Answers from different sources have been brought together.
- Who created the dataset?
- Dominik Deffner; Benjamin (Kahl)
- What do the data files contain?
- Not indicated on dataset level.
- From file structure: Data from 40 Group sessions and 40 solo sessions with relating scripts.
- From related Github repository: This repository contains the full data and scripts to reproduce all analyses and figures as well as the experimental game itself used in Deffner, D., Mezey, D., Kahl, B., Schakowski, A., Romanczuk, P., Wu, C. & Kurvers, R. (accepted, in principle, at Nature Communications): “Collective incentives reduce over-exploitation of social information in unconstrained human groups”
- When was the dataset generated?
- From file structure: Sessions were between July 5th, 2022 and September 21, 2022.
- The dataset was published on February 12, 2024.
- Where was the dataset generated?
- Not indicated on dataset level.
- From the related publication: At the Max Planck Institute for Human Development
- Why was the dataset generated?
- Not indicated on dataset level.
- From the related publication: Collective dynamics emerge from countless individual decisions. Yet, we poorly understand the processes governing dynamically-interacting individuals in human collectives under realistic conditions. We present a naturalistic immersive-reality experiment where groups of participants searched for rewards in different environments, studying how individuals weigh personal and social information and how this shapes individual and collective outcomes.
- How was the dataset generated?
- Not indicated on dataset level.
- From related publication: 160 participants were recruited from the Max Planck Institute for Human Development (MPIB) recruitment pool and invited in anonymous groups of four to the behavioral laboratory at the MPIB in Berlin, Germany (63 identified as male, 97 as female; Mage = 28.5, SDage = 6.4 years; all were proficient in German and most came from Western, educated, industrialized, rich, and democratic societies70,71). Fourty additional participants were recruited for an individual control condition (14 identified as male, 26 as female; Mage = 29.8, SDage = 5.7 years).

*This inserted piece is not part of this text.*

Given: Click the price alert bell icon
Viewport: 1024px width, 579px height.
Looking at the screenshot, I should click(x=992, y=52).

See further section: “Procedure”
- What research is this dataset connected to?
- Not indicated on dataset level.
- From related GitHub Repository: Deffner, D., Mezey, D., Kahl, B., Schakowski, A., Romanczuk, P., Wu, C. & Kurvers, R. (accepted, in principle, at Nature Communications): “Collective incentives reduce over-exploitation of social information in unconstrained human groups”

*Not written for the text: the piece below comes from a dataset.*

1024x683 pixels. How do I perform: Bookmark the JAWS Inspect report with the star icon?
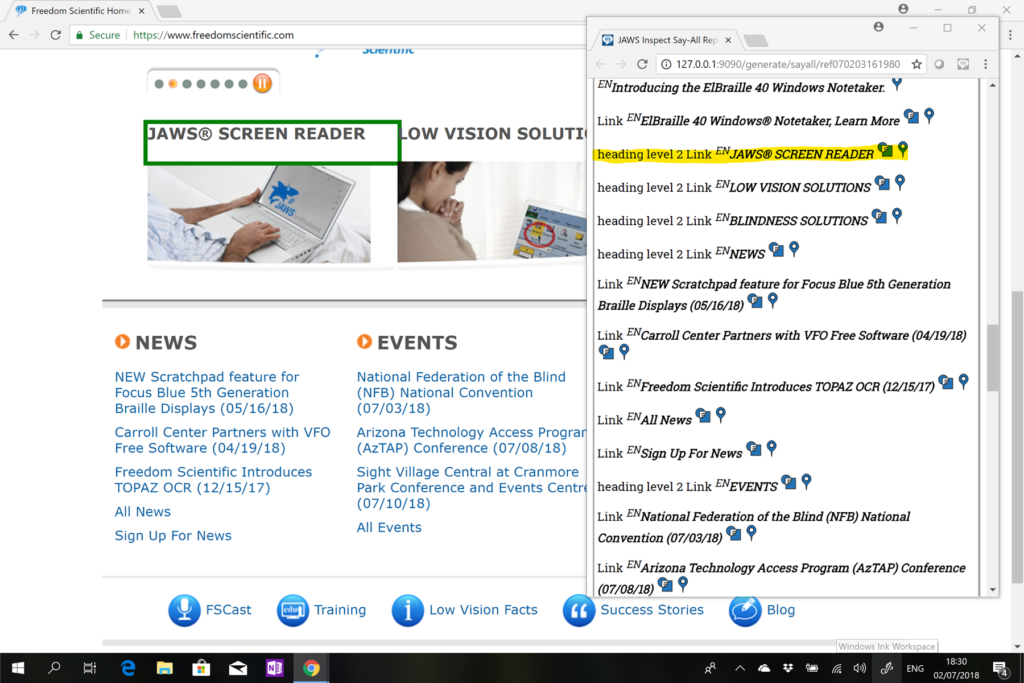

- https://doi.org/10.1038/s41467-024-47010-3 (Not provided on dataset level)
- Can this dataset be re-used?
- The dataset is under a CC BY 4.0, which would allow re-use under the given conditions.
- However, the GitHub repository is connected to an Apache License 2.0, which makes it difficult to know which license applies.
Community standards for metadata allow for improved comparison between datasets. Some disciplines have agreed-upon formal standards that define how metadata should be documented. If you publish your data via a discipline specific repository, it is likely that their entry form already guides you through the community metadata standard. You can look for metadata standards that are specific to your discipline e.g. via FAIRsharing.org. If a standard for your research field exists, you should follow it as good as possible.
Even if your discipline does not adhere to strict standards, there is an advantage in using generic standards. By using controlled vocabularies or ontologies for your metadata you can increase the machine-readability and -actionability of your data.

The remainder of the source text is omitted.